After adding k new gas stations, the goal is to make the largest gap as small as possible. This is not necessarily about equalizing all distances — it's about shrinking the biggest one as much as possible.

Key Observations

  • The array is sorted, so we can easily compute all existing gaps (differences between consecutive stations).
  • Each gap can be split into smaller segments by placing stations in between.
  • To minimize the largest segment after splitting, we should distribute the k stations into the largest gaps.

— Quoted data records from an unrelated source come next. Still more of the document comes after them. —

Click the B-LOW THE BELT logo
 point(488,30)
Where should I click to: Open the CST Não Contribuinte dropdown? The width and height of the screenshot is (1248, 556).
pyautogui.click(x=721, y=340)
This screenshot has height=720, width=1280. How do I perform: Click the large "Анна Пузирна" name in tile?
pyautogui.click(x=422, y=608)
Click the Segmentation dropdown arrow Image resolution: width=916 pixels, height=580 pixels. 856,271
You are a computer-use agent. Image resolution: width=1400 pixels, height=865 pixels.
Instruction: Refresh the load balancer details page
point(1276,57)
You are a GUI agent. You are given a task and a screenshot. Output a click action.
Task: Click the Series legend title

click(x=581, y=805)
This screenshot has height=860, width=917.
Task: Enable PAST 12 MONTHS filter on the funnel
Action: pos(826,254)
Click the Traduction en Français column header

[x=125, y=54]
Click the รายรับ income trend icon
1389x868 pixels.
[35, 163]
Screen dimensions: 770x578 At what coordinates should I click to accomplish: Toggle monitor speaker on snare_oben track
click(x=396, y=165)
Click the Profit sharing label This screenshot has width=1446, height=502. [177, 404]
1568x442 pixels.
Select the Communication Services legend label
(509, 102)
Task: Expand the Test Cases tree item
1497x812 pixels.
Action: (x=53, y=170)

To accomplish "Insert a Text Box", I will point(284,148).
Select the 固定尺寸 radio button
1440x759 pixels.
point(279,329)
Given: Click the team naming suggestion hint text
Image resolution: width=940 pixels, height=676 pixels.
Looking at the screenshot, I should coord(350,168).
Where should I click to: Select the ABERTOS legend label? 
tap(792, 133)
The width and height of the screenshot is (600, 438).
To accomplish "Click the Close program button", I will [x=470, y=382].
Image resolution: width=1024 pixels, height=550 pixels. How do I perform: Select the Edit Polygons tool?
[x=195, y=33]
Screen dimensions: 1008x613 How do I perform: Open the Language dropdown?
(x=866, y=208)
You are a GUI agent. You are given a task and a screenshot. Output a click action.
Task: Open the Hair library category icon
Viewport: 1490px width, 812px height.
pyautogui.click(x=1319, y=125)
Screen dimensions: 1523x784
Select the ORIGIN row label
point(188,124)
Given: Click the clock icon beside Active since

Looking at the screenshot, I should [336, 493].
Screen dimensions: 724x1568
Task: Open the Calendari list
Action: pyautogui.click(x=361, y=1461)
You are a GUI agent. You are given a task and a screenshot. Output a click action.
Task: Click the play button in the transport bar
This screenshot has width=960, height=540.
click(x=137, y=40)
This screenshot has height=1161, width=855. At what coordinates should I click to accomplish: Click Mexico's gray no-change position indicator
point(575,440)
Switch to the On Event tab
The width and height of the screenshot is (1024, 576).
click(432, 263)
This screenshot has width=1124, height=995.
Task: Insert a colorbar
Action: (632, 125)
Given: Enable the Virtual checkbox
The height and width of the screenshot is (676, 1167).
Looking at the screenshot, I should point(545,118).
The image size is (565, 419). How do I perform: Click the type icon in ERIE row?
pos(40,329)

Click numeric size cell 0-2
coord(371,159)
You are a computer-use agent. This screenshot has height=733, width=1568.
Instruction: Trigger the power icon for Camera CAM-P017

What Does a Valid Answer Look Like?

If a number d is a valid answer, that means we can place k or fewer stations in such a way that no distance between any two gas stations exceeds d. So we're searching for the smallest possible such d.

Different Scenarios

  • No stations at all: If the array is empty, there's no gap to minimize. We return 0.000000.
  • Only one station: Again, no gaps exist, so the max distance is 0.
  • k = 0: We cannot add any station, so the answer is simply the longest existing gap.
  • Enough stations: If we have many stations, we can split the longest gaps multiple times. For example, a 100-length gap can be split into 10 parts with 9 stations — making the max distance 10.

Approach to Solve

We apply binary search on the answer (the possible distance). We start with the range of [0, max gap] and repeatedly check whether it is possible to achieve a certain distance by placing ≤ k stations. If possible, we try smaller values; if not, we go higher. We stop when we’ve narrowed the answer to a small precision like 1e-6.

This technique is often called binary search with greedy checking — binary search helps us find the minimum possible value, and greedy logic verifies if our guess is feasible.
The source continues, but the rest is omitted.